### Exercise instructions:
Restate the listing word for word. Stop at the line that holds "The width and", include it, and leave out all pictures.

### Dataset excerpts:
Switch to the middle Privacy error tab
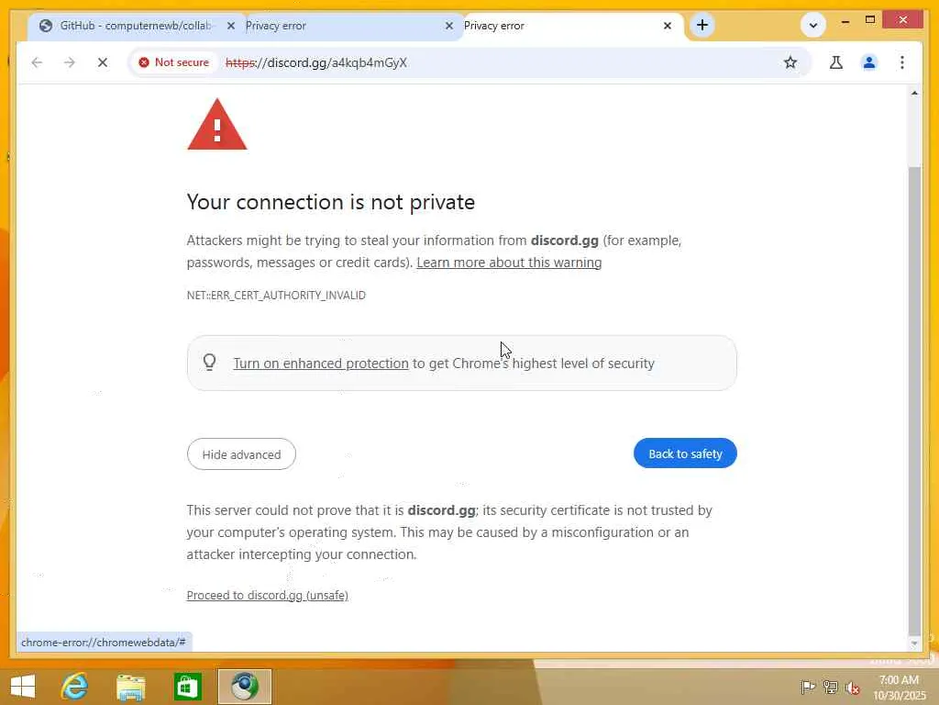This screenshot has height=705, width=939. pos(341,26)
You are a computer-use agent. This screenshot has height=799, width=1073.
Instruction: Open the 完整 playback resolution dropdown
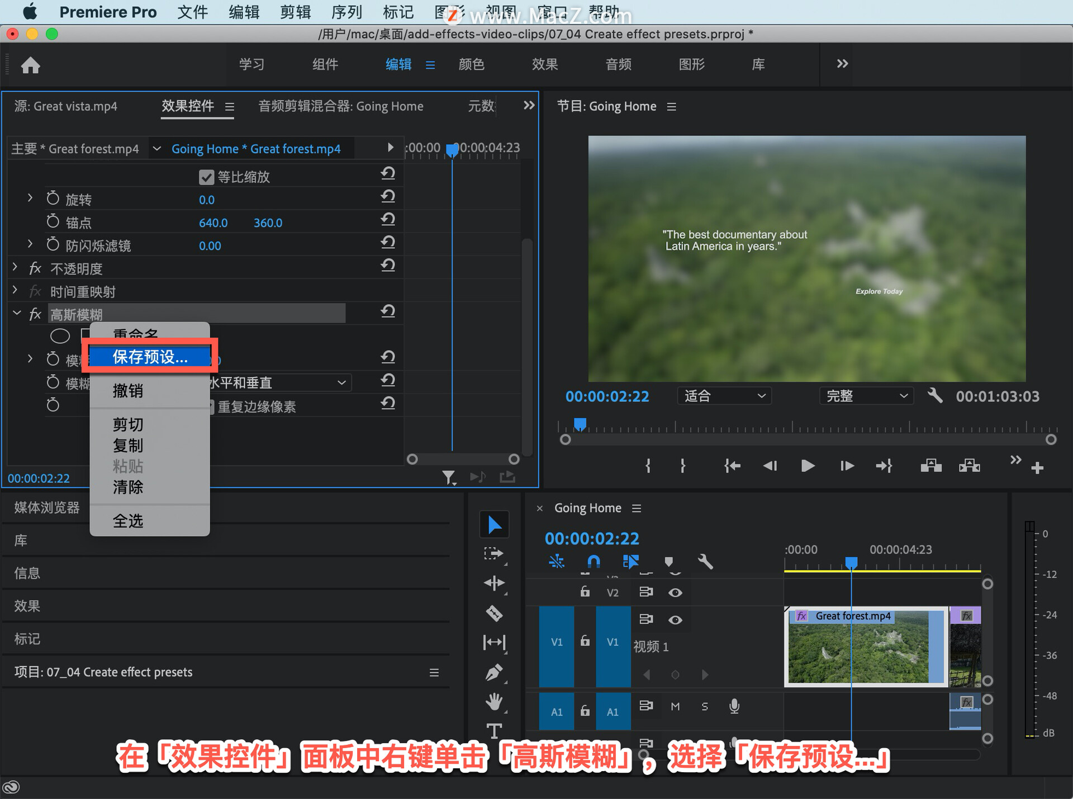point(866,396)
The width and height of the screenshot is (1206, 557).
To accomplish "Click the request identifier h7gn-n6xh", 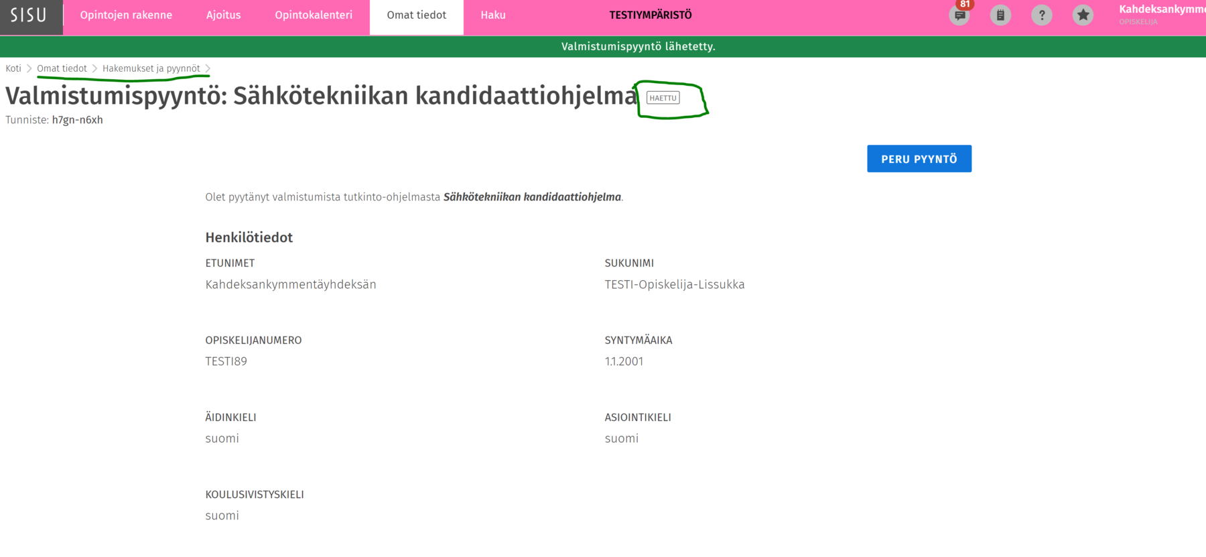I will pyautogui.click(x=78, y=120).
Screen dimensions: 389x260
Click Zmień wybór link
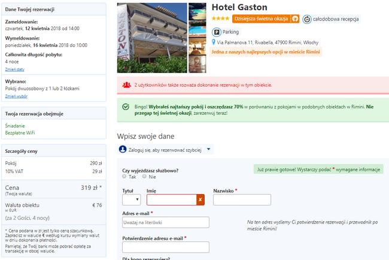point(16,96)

### Written answer:
Switch to the middle Privacy error tab
This screenshot has height=705, width=939. pos(341,26)
You are a computer-use agent. This screenshot has height=799, width=1073.
Instruction: Open the 完整 playback resolution dropdown
point(866,396)
The width and height of the screenshot is (1206, 557).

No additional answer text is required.